有可能是餓的太厲害了,唐悅朝吃這一道平時看着普普通通的蝦仁蒸蛋,竟然被一下子給驚豔的不行。
“可以……”唐悅朝揮了揮手,“管事和掌櫃的說一聲,這個月的工錢,每個人多五成。”
“哎!”那管事喜笑顏開,“我這就去說——那東家您慢用,我們就先下去了——”
說着,帶着一棒子人,呼啦啦的從院子裏撤了出去。
唐悅朝頓時覺得院裏寬敞多了,空氣也新鮮了……
蕭越也是被餓很了,吃的那個開心,唐悅朝看了嫌棄的厲害。
“你要是敢把你那雙筷子伸到我面前的幾個菜上頭,你就給我多餓幾天。”唐悅朝冷漠無情,看着面前的三盤子菜,像是在護崽的母雞一樣虎視眈眈。
蕭越撇了撇嘴。
出來都是小少爺他瞧不起別人,現在竟然還有人瞧不起他!蕭越是慫,但是他看得出來,唐悅朝的底線,他不去踩底線,別的嘛——
蕭越以迅雷不及掩耳之勢,快速的伸了筷子從唐悅朝面前的三盤菜種,夾了一筷子……
“你知不知道你真的很作死啊——”唐悅朝被蕭越氣的直皺眉。
他的熘雞脯……
熘雞脯是一道京都比較聞名的傳統名菜。菜色清新、嫩滑爽口。
做法卻也不難,雞脯剔去筋膜,細斬,剁成泥茸,加入高湯調勻待用。燒熱鍋,加入油,待油溫時,将雞泥茸倒入漏勺內再漏到鍋內,幾分鐘後撈起。
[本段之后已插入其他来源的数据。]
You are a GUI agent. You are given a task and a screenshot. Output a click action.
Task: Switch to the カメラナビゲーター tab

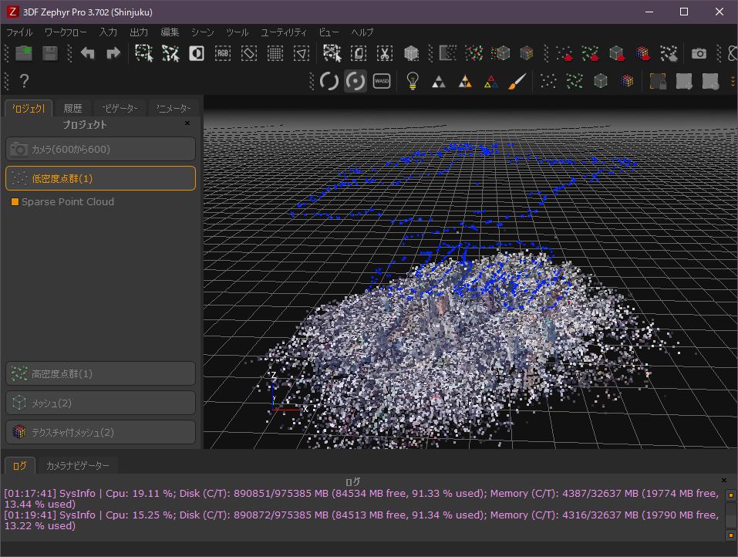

再燒熱鍋,加入高湯等調料,燒滾後,将雞脯、豌豆倒入,勻芡即成。
但是要是想做出來一道好看好吃地道的熘雞脯,可是不容易的,他其中好的地方的手法,不同的人,不同的習慣,做出來的味道也就大不相同了——
不過唐悅朝酒樓的這個京菜師傅是京都來的,做的挺地道,唐悅朝也挺喜歡,不過——
對比唐悅朝一直以來都特別喜歡熘雞脯,恰巧,蕭越也是常去京城,吃了好些京都的菜色,也對這個熘雞脯頗喜歡,看見有這道菜,自然就點了,不過——
蕭越是沒想到,自己還一筷子沒嘗到,唐悅朝直接就給放自己面前了,還嫌棄他,不讓他碰……
“我不知道!”蕭越得意洋洋的又夾了一筷子熘雞脯。
“髒死了,你多大了,口水還擦不幹淨嗎?”唐悅朝把那道自己挺喜歡的熘雞脯遠遠的挪開,嫌棄。
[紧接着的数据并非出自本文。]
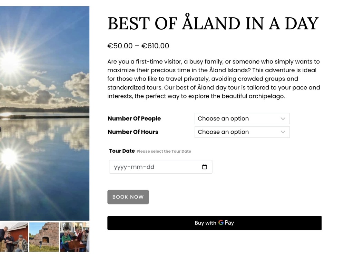The image size is (345, 259).
Task: Select the group at table thumbnail
Action: [x=75, y=237]
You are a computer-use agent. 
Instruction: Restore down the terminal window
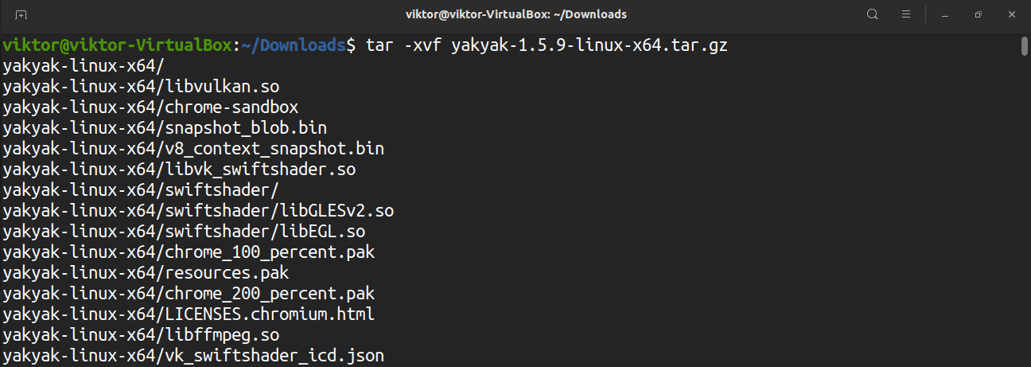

“喂——”蕭越也火,“什麽口水,小爺哪裏有口水?!”
“呵呵。”唐悅朝翻了個白眼,懶得講話了,他感覺蕭越的筷子沾了口水,再戳他盤子裏的東西……
“小爺沒有髒!”蕭越氣呼呼的,應該是填了些肚子,腰板都直起來了,“你少嫌棄我。”
“呵呵。”唐悅朝冷笑。
“你!”蕭越氣的上頭,臉紅脖子粗的。
有的人就是這樣,一生氣就控制不住自己,容易沖動……
等蕭越反應過來的時候,他已經把碗一放,直接抱着一直“呵呵”冷笑的唐悅朝亂啃了起來……
這……
廖青皺了皺眉,把張曉黎拉到了懷裏。
“不要看,教壞我們家曉黎……”廖青摟着自家香香軟軟的小媳婦。
蕭越抿了抿嘴,感覺唐悅朝“牙尖嘴硬”的同時,唇還是非常的溫軟的……
再然後,他就被回過神的唐悅朝直接給扔地上去了,還就勢踢了兩腳……
“啊——”蕭越被唐悅朝踹的疼,“唐悅朝你憑什麽打我——我日你祖宗,挖你祖墳,骨灰都給你揚了!”
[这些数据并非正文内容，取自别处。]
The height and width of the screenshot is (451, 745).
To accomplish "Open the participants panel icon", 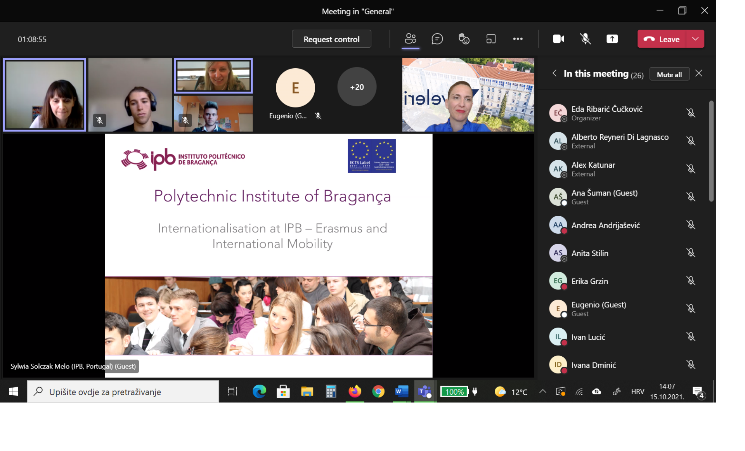I will (x=410, y=39).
“好了,你們要是有什麽交流,關起門好好的交流,光天化日的不大好……”廖青忍着笑補刀。
唐悅朝更氣了,感覺嘴唇上有一種說不出來的觸感,讓他心裏膈應堵的厲害……
“呵呵——”唐悅朝惡狠狠的看了眼蕭越,“你最近帶他有什麽事嗎?”
“我能有什麽事——”廖青被張曉黎都眼睫毛撓了撓手心,心裏也是癢癢的——
“那正好,我最近是比較多,不然就叫這狗——小孩來幫我吧,早點弄好了,也好早日安排返程……”唐悅朝黑着臉,把理由講的相當的冠冕堂皇。
廖青挑了挑眉,看着蕭越突然灰下去的臉色,笑了笑,點了頭。
“好了,曉黎,不然回去睡午覺吧,晚上去逛南邊的夜市,可能回來比較晚,正好趁下午時間補補覺。”廖青松開了被張曉黎的睫毛掃的癢癢的手。
“好——”張曉黎乖巧的點了點頭。
他一開始對蕭越突然起來去親唐悅朝也是被吓了一跳——
畢竟,雖然男子會娶小哥兒,但是男人和男人在一起,确實是比較少見的,而且——
張曉黎記得,蕭越好像才十四歲……
和張曉林差不多大呢……
想想他弟,再想想看蕭越,張曉黎突然就覺得他弟特別省心,特別乖巧,特別單純特別可愛,特別的好……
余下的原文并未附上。